Outre les petites vidéos, le DVD comprend également un mini-documentaire de 26 minutes dans lequel Richard Beaugendre revient sur les divers thèmes traités dans 13’Or. Il y parle également de l’album et de sa musique en général. Plusieurs autres personnes, dont Philippe Thomas, Amanda Mouëllic et Claudie Ricaud, participent au documentaire. Ils évoquent Richard en tant que personne qu’ils ont côtoyé et élaborent sur son travail d’artiste, son parcours musical, son album, ses compositions, ses textes…
Coffret.
Présenté dans un coffret original (une ancienne boîte de cire en alu), 13’Or est accompagné d’un CD audio, d’un DVD, de deux livrets (l’un en créole et l’autre en français), de photos et d’un petit trésor que Richard Beaugendre souhaite offrir au public.
Enregistré à DNA Records de Pascal Pierre, 13’Or a nécessité une année de travail en studio. Une auto-production, un trésor qui “ne peut être évalué, tant il a été réalisé avec amour, motivation et dévouement”. Une musique que les gens pourront consommer sans modération et à toute heure. “Kouma tou dimounn pa kapav posed enn trezor, album pou sorti an edision limite. Sel 500 exanpler pou lor marse”, précise l’artiste.

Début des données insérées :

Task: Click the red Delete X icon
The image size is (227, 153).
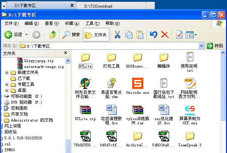Action: click(165, 35)

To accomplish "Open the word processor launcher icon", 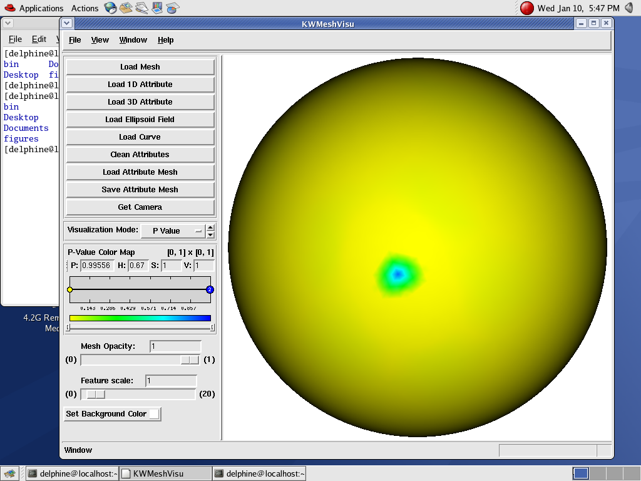I will [x=141, y=8].
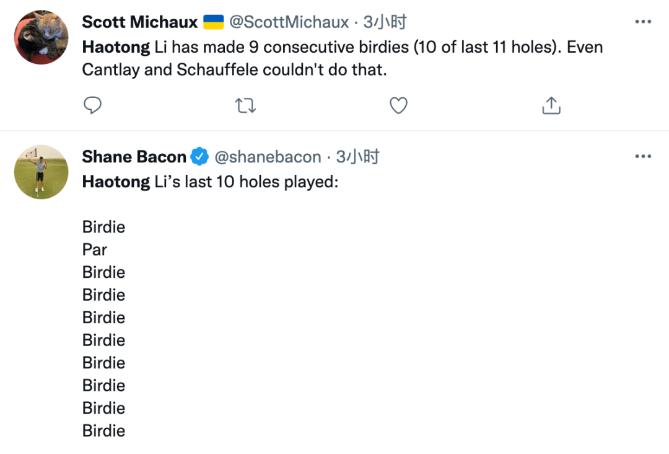
Task: Share Scott Michaux's tweet
Action: (x=551, y=106)
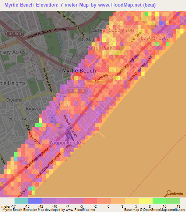Screen dimensions: 186x212
Task: Click the Robert M. Grissom Parkway label
Action: point(47,33)
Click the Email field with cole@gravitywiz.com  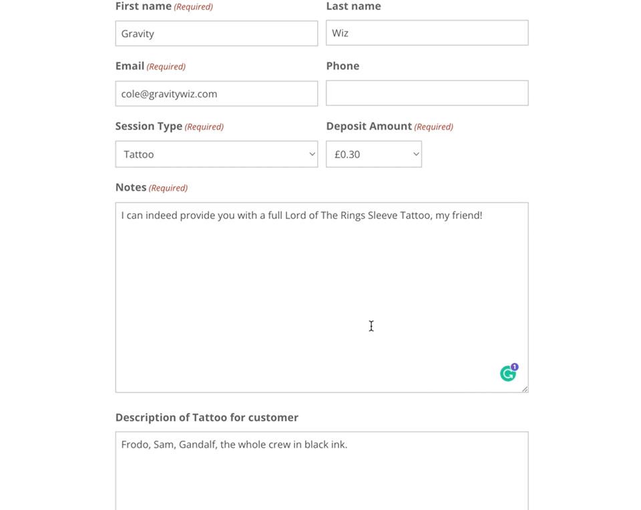[216, 93]
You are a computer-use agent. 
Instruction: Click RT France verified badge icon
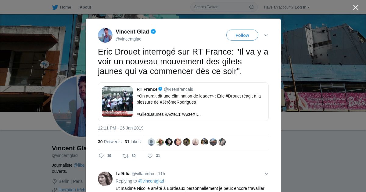pos(160,89)
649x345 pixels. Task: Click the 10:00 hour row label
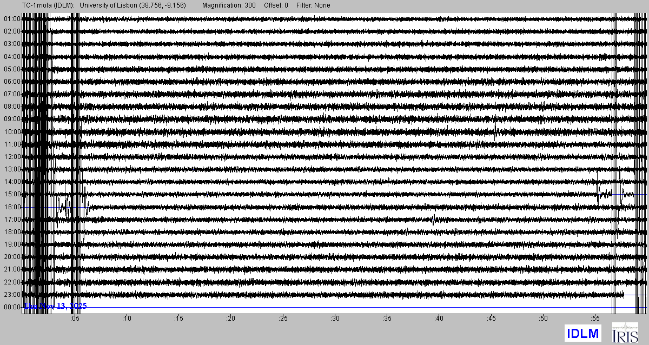11,132
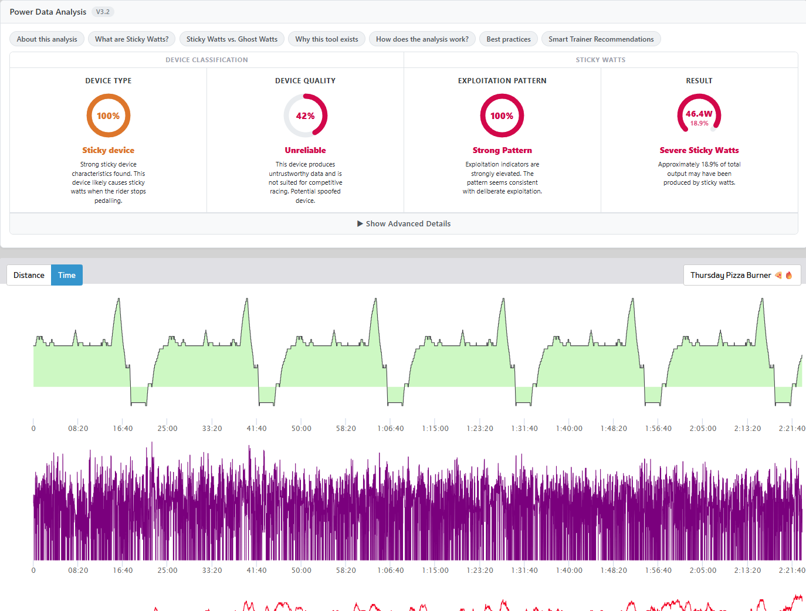Switch chart axis to Distance
The image size is (806, 611).
[29, 275]
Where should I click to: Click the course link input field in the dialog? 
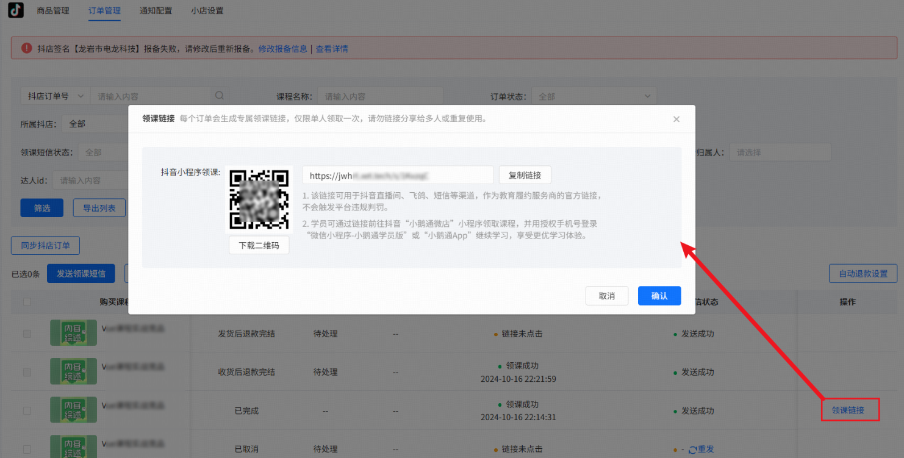pyautogui.click(x=396, y=175)
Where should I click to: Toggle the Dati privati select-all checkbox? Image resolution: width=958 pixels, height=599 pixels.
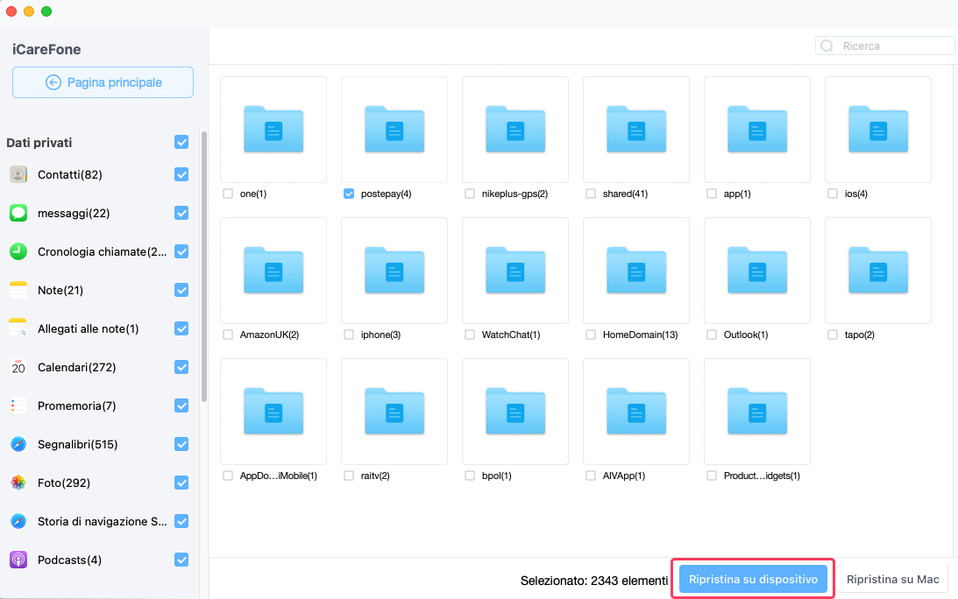click(181, 142)
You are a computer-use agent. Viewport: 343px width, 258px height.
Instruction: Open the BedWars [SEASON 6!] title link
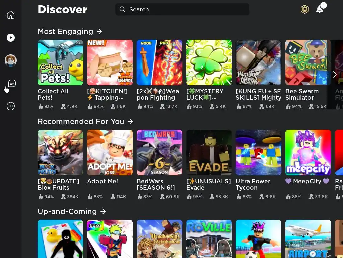(156, 184)
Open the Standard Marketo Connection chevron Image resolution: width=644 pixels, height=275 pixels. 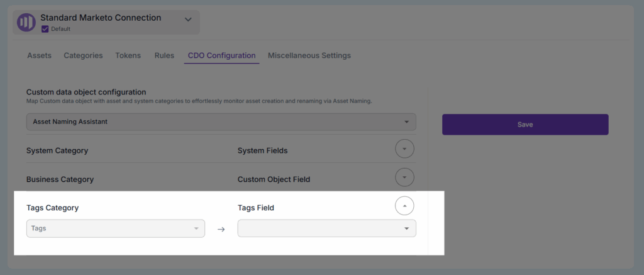click(187, 20)
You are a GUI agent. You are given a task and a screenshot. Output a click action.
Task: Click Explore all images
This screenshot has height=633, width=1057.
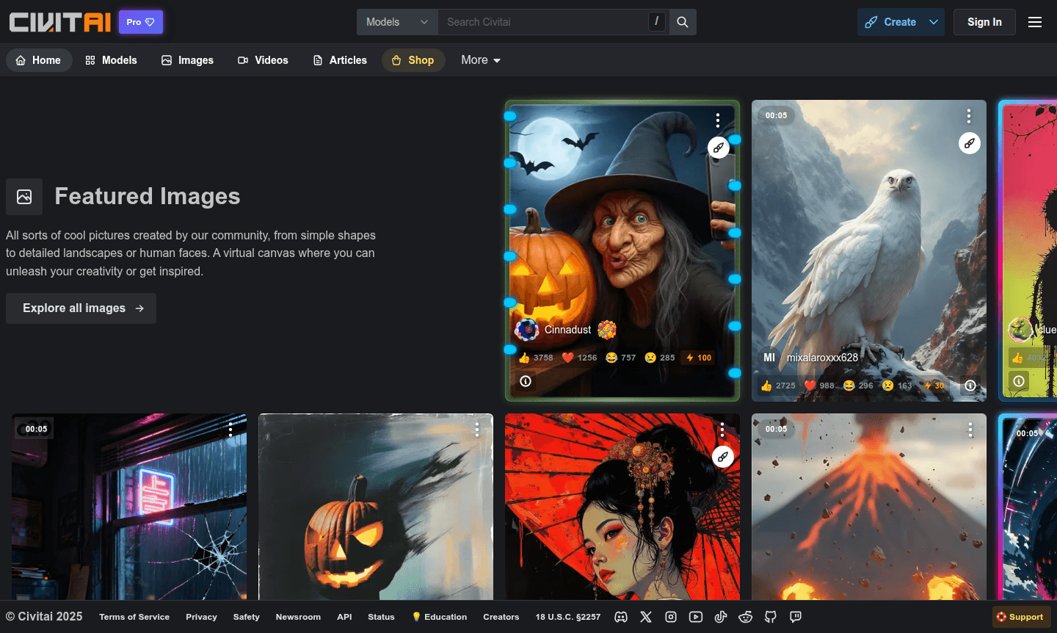81,308
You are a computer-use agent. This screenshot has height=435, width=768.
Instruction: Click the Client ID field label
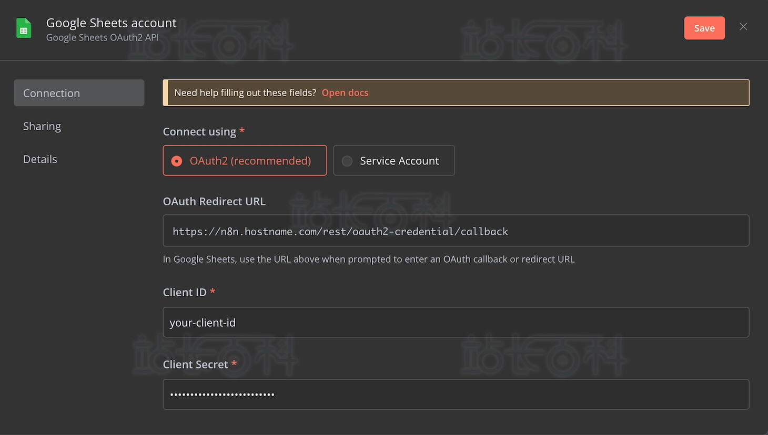pos(185,292)
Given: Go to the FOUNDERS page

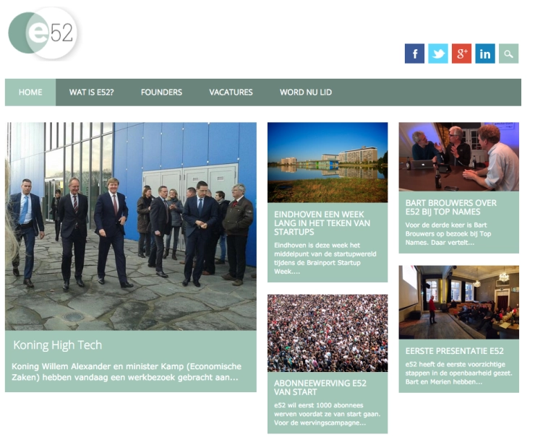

Le lancement de ce cinquième opus, dont les textes ont été traduits en français par Michel Ducasse, est prévu le 26 janvier. Ce jour-là, Richard Beaugendre retrouvera son public à l’IFM à 20h pour un concert. Une rencontre musicale qui sera précédée par la diffusion en boucle du documentaire de 13’Or, durant toute la journée dans la galerie de l’IFM. La deuxième partie de la soirée se poursuivra avec la diffusion du documentaire et une séance de dédicaces.